As Gabbard made the rounds Monday, the nominee mostly ignored shouted questions from reporters. The only public statement Gabbard made was a reiteration of the Trump policy announced over the weekend that the U.S. would stay out of Syria.
“My own views and experiences have been shaped by my multiple deployments and seeing firsthand the cost of war and the threat of Islamist terrorism,” Gabbard said. “It’s one of the many reasons why I appreciate President Trump’s leadership and his election where he is fully committed, as he has said over and over, to bringing about an end to wars, demonstrating peace through strength and putting the national security interests and the safety, security and freedom of the American people, first and foremost.”

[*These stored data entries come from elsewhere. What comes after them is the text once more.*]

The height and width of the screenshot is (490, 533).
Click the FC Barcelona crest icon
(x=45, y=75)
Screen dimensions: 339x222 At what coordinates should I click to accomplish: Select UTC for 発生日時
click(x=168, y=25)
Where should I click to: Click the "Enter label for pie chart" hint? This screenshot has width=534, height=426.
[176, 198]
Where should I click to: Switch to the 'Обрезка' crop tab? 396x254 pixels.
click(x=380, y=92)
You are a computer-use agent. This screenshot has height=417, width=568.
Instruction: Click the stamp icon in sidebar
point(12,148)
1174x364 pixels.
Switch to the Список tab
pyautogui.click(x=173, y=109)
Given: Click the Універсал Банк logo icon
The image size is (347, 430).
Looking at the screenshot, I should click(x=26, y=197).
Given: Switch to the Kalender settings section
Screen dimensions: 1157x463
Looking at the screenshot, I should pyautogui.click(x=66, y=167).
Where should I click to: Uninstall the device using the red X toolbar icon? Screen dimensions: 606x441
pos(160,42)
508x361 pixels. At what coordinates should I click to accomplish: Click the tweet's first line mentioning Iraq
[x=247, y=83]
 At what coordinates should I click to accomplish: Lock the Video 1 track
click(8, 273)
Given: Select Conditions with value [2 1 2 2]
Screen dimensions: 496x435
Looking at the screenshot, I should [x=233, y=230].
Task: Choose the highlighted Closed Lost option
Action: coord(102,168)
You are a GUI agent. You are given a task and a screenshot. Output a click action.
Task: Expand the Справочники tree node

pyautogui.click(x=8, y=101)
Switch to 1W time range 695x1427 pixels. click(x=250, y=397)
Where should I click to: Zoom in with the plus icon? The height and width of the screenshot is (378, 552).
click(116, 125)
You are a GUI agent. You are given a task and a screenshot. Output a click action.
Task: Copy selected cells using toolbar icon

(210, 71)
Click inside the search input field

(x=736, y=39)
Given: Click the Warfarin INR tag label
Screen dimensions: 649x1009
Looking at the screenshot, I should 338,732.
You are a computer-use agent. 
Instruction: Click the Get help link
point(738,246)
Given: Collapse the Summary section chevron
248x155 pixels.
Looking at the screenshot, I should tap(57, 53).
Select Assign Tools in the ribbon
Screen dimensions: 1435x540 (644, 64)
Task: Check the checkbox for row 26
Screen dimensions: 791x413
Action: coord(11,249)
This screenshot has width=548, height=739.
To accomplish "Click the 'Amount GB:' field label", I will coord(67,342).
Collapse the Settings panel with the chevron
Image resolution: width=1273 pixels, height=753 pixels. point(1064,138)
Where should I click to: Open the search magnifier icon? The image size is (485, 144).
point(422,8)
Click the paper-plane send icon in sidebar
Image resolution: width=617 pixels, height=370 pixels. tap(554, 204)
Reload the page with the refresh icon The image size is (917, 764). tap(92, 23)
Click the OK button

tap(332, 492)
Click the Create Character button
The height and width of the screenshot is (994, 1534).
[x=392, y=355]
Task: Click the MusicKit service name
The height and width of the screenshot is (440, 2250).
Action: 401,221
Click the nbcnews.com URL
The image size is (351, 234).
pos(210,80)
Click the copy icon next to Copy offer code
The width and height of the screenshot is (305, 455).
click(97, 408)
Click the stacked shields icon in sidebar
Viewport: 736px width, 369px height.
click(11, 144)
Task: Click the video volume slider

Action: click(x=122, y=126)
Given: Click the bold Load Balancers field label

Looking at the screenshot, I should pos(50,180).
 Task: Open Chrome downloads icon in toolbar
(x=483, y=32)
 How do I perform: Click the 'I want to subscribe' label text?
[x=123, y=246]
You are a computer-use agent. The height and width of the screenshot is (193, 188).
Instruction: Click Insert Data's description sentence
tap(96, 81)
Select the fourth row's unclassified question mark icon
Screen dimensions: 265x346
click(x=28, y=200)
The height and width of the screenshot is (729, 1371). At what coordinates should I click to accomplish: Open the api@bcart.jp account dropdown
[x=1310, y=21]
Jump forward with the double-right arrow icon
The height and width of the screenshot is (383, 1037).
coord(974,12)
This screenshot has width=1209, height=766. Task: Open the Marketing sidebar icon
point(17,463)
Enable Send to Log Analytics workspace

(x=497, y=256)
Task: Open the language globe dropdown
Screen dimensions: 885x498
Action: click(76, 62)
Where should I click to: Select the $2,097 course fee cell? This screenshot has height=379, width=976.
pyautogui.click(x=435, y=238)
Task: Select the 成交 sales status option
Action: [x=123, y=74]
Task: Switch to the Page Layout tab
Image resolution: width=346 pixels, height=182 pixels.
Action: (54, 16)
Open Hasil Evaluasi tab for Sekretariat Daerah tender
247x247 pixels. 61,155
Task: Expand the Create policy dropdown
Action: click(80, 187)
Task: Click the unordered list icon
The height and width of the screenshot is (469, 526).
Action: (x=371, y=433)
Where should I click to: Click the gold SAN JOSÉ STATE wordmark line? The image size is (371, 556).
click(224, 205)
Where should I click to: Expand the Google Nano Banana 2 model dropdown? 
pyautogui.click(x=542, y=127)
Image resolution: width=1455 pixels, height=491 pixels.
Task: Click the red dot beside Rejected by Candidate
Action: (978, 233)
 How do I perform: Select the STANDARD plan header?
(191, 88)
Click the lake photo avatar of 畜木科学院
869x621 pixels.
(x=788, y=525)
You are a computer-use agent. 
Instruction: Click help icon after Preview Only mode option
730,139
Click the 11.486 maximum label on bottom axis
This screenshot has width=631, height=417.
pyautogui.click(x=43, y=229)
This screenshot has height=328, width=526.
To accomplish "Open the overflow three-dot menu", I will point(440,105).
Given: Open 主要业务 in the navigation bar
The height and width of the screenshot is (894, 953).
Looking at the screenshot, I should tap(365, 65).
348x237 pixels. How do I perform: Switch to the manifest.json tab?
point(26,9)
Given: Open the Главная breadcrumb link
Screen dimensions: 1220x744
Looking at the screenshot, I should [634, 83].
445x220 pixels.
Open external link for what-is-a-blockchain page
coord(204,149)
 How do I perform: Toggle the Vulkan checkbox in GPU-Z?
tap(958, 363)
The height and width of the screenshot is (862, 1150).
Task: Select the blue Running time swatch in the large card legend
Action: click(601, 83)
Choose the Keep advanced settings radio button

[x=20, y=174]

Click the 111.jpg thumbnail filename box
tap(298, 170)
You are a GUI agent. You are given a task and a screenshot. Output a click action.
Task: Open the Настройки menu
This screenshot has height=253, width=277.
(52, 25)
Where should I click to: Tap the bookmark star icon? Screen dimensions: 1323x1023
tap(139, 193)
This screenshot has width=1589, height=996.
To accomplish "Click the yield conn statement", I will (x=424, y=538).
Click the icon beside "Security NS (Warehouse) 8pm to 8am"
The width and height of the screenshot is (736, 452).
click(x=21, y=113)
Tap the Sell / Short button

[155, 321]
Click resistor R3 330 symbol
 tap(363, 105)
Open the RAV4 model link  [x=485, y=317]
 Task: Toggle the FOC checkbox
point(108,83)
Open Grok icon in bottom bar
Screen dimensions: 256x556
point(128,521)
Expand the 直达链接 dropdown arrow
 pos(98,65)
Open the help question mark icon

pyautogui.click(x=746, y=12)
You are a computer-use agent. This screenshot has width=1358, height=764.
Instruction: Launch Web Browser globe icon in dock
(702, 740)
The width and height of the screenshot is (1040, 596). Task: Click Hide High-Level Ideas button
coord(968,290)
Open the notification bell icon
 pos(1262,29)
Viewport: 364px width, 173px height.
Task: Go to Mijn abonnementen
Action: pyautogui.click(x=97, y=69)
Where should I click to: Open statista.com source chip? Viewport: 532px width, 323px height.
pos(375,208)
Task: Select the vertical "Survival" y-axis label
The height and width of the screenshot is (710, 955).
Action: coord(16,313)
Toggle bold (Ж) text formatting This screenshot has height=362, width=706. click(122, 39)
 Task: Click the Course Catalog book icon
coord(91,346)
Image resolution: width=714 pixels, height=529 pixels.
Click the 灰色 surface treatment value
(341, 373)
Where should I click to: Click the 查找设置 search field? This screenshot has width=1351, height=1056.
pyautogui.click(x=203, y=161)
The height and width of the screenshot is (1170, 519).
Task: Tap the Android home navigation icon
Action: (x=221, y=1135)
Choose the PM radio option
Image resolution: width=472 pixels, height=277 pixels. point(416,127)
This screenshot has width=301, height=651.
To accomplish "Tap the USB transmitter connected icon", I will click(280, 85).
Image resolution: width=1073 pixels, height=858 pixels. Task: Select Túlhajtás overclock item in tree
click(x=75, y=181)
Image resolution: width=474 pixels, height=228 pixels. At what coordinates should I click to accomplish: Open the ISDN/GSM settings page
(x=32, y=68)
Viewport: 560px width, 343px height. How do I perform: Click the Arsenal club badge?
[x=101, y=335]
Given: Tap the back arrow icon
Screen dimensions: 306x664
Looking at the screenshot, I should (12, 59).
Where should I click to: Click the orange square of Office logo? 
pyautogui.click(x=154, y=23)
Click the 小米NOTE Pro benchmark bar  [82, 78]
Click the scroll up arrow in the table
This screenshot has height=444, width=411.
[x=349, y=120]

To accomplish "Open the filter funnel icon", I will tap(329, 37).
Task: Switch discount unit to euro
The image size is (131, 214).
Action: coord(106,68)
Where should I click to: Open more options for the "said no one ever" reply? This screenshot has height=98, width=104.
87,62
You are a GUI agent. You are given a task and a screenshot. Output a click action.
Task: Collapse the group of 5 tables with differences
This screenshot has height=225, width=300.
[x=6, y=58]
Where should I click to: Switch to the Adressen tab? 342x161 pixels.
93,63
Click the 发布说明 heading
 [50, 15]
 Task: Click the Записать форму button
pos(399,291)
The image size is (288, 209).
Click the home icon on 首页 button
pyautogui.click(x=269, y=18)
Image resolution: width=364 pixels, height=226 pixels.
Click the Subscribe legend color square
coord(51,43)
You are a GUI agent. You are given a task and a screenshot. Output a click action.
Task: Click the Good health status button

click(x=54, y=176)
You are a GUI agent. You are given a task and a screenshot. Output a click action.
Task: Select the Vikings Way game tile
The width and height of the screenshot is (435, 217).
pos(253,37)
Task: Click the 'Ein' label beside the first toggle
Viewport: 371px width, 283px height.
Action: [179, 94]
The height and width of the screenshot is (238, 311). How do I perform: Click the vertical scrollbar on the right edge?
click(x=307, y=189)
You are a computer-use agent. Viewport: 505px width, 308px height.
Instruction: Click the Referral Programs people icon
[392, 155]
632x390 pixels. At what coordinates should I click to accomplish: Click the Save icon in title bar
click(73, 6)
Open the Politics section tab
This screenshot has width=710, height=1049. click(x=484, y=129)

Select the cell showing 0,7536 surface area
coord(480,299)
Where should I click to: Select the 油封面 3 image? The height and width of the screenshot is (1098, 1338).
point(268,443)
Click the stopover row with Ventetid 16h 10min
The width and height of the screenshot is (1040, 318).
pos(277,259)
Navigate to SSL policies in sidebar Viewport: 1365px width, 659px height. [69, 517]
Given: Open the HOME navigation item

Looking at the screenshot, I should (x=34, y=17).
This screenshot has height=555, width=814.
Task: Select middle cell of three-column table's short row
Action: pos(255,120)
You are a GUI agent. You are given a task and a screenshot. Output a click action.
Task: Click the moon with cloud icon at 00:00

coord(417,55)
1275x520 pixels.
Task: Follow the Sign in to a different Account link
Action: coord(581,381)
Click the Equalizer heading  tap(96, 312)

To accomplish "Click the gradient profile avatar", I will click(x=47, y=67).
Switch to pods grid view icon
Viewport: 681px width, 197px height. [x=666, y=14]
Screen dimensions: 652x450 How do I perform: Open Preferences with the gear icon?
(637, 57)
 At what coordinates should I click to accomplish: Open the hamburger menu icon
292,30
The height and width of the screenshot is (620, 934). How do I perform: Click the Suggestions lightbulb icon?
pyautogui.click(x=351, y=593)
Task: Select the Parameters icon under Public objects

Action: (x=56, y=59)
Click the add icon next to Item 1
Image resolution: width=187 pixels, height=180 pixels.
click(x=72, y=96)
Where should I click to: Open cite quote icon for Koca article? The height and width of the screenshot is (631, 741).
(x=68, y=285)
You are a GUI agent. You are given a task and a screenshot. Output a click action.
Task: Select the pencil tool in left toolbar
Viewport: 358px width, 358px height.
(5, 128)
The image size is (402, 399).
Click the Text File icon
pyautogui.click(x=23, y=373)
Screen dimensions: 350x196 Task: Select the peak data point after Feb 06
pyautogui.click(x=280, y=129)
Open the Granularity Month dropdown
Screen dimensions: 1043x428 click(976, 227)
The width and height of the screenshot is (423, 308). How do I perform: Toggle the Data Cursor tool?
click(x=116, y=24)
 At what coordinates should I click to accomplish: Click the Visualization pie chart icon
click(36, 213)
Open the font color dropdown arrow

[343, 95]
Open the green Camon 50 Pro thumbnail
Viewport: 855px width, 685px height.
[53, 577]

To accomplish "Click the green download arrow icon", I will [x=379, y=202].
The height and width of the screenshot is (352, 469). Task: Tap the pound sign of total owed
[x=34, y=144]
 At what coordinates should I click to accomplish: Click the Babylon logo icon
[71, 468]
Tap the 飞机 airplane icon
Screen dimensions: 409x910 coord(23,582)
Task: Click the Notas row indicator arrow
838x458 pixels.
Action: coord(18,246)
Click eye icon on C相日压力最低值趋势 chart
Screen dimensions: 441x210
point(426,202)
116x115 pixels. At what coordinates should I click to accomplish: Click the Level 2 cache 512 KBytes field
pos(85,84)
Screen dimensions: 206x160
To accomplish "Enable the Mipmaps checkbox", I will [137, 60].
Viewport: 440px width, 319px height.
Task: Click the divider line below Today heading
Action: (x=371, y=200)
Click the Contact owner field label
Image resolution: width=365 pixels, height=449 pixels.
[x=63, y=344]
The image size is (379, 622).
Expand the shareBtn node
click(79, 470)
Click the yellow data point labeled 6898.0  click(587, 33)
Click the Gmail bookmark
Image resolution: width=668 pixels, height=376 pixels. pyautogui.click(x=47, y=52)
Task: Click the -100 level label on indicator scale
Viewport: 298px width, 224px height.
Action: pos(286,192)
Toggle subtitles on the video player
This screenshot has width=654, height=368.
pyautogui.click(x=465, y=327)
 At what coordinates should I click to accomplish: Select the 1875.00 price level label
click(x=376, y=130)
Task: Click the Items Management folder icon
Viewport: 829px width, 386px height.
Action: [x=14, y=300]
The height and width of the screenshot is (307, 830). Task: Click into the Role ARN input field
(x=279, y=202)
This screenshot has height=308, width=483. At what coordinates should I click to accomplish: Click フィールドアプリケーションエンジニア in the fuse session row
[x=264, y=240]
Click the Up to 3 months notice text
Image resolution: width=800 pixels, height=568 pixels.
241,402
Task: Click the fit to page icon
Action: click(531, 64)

Gabbard would oversee a vast intelligence apparatus if confirmed, a role of tremendous influence and significant authority over presidential intel briefings and issues of declassification. Sympatico with Trump, she has already earned support from very different corners of the GOP. Kentucky Sen. Rand Paul, a skeptic of foreign intervention, endorsed her last month as did the much more hawkish South Carolina Sen. Lindsey Graham, who previously served in the same Army reserve unit with the nominee.
She still holds out hope for Democratic support. The Senate Intelligence Committee, which prides itself on bipartisanship, unanimously advanced the nomination of Avril Haines, President Biden’s director of national intelligence, before the Senate confirmed her 84-10.
But Gabbard isn’t starting from scratch. She knows at least one member of the committee already. New York Sen. Kristen Gillibrand, who now sits on the intel committee, once campaigned on behalf of Gabbard and called the then-little-known Hawaii politician “a rising star.”
Republicans now lay claim to the lapsed Democrat, and the president-elect sees in Gabbard an opportunity to cement the political “realignment” that he heralded after winning the election.
While Trump locked down the Republican faithful, he won the election by expanding his base to include what his longtime pollster John McLaughlin calls “disaffected Democrats.” These voters jumped ship, like Gabbard, and became MAGA converts, also like Gabbard. The question as Trump begins his second term, and as Republicans look to the next election without him atop the ticket, is whether the GOP can keep them.
“Right now, these Trump voters, the Republican Party is just renting them,” McLaughlin told RealClearPolitics. Putting an ex-Democrat like Gabbard in a Republican cabinet, he said, would go a long way toward making those voters “permanent.”